9 Best OCR Software Applications for Invoices
Optical character recognition (OCR) is a technology that enables the conversion of text in images, PDFs, and scanned documents into machine-encoded text data. It uses pattern matching or feature extraction to identify and extract printed or handwritten text. First, text is isolated from the background, and then either compared to known characters or analyzed for the unique characteristics of each character, such as the shape, stroke patterns, pixel distributions, or other visual features that distinguish one character from another.
Modern OCR solutions use advanced technologies like machine learning models trained on large datasets of labeled text images to improve the accuracy of character recognition and extraction. Other solutions use generative AI, which provides even higher accuracy than machine learning models due to its ability to understand context. Generative AI solutions also are easier to use since, unlike machine learning-powered OCR, they don’t require any model training in order to recognize custom data fields and highly varied invoice layouts.

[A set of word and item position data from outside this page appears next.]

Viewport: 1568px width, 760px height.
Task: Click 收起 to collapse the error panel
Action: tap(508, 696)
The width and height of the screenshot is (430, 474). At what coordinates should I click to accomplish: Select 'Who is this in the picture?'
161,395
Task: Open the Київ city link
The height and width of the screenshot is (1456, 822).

OCR can be applied to all types of physical and digital documents, including invoices, to reduce manual data extraction, improve data accuracy, and increase operational efficiency. With so many OCR software applications available, how do you choose the best one for your needs? Here are nine of the best OCR tools for invoice data extraction and their pros and cons to help you narrow down your choices.
Instabase AI Hub
Instabase AI Hub automates data processing of structured, semi-structured, and unstructured documents, enabling organizations to analyze and act on their data faster and more efficiently.

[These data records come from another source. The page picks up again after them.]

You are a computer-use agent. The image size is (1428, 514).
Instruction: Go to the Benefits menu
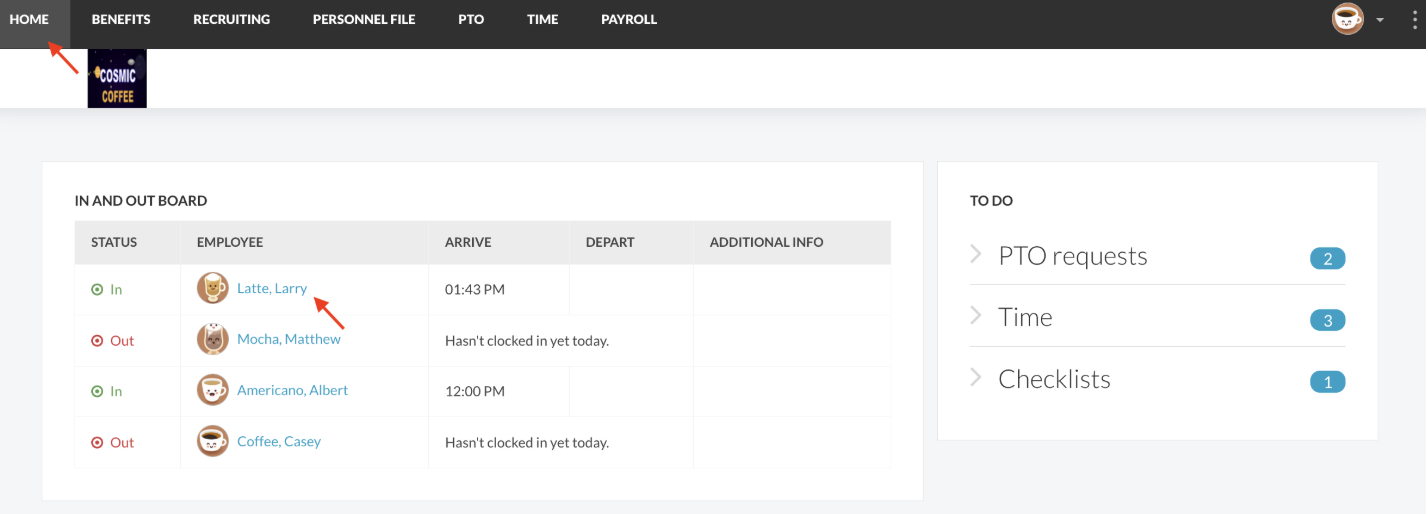click(121, 19)
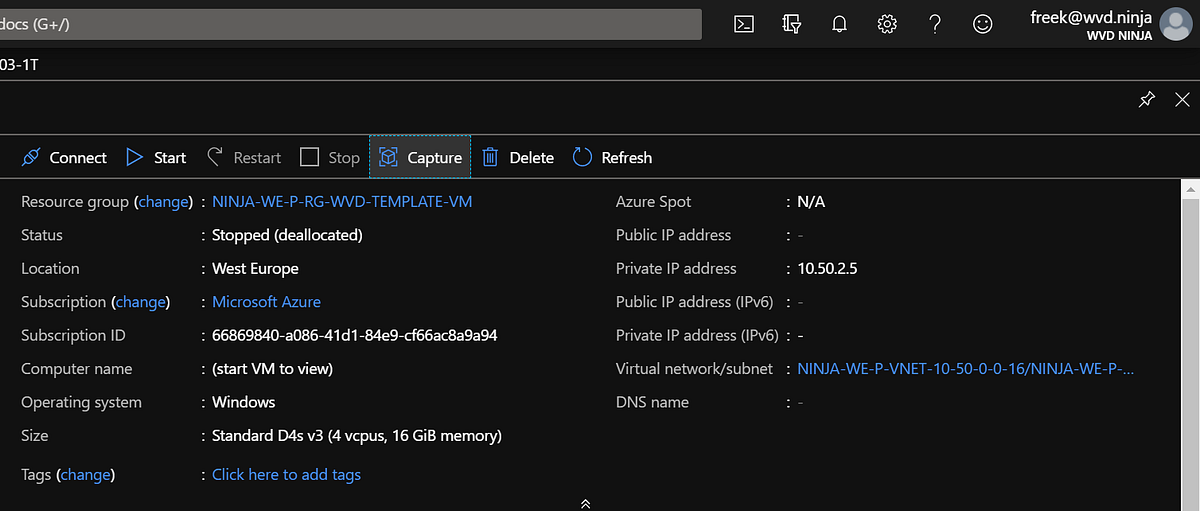Open Cloud Shell from the top bar
This screenshot has width=1200, height=511.
click(744, 24)
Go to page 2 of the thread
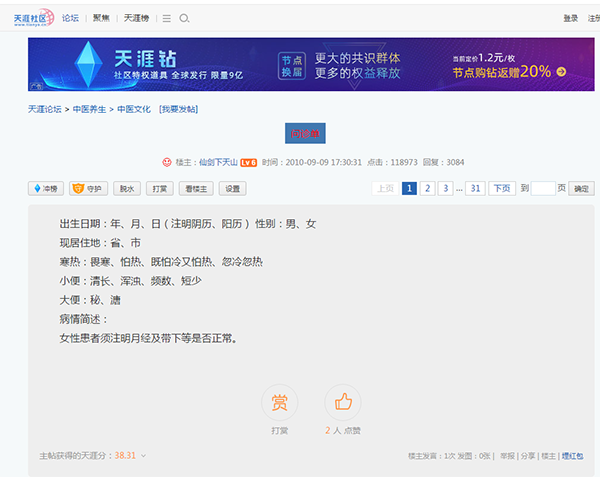This screenshot has height=477, width=600. [x=427, y=188]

Powered by cutting-edge generative AI and large language models (LLMs), AI Hub eliminates the need for technical expertise, as it understands and responds to natural language prompts. This user-friendly approach enables anyone to effortlessly extract data from documents in any way they want. Users simply tell the AI what data they need to extract and how it should be formatted. Unlike OCR solutions that use machine learning, AI Hub doesn’t require any model training. It’s highly accurate and all of its capabilities are available out of the box.
AI Hub offers many different AI applications for a variety of use cases. For invoice data extraction, organizations can use the Converse and Build apps, depending on the volume of invoices they need to process and how often they need to extract data.
Converse
Converse is ideal for occasionally extracting data from a small number of invoices.
After uploading your documents to Converse, simply tell Converse the data that you want to extract, whether it’s all the data displayed or only select fields. Because Instabase excels in handling unstructured data, users can extract data that other OCR tools struggle with, such as handwritten notes, signatures, and checkboxes.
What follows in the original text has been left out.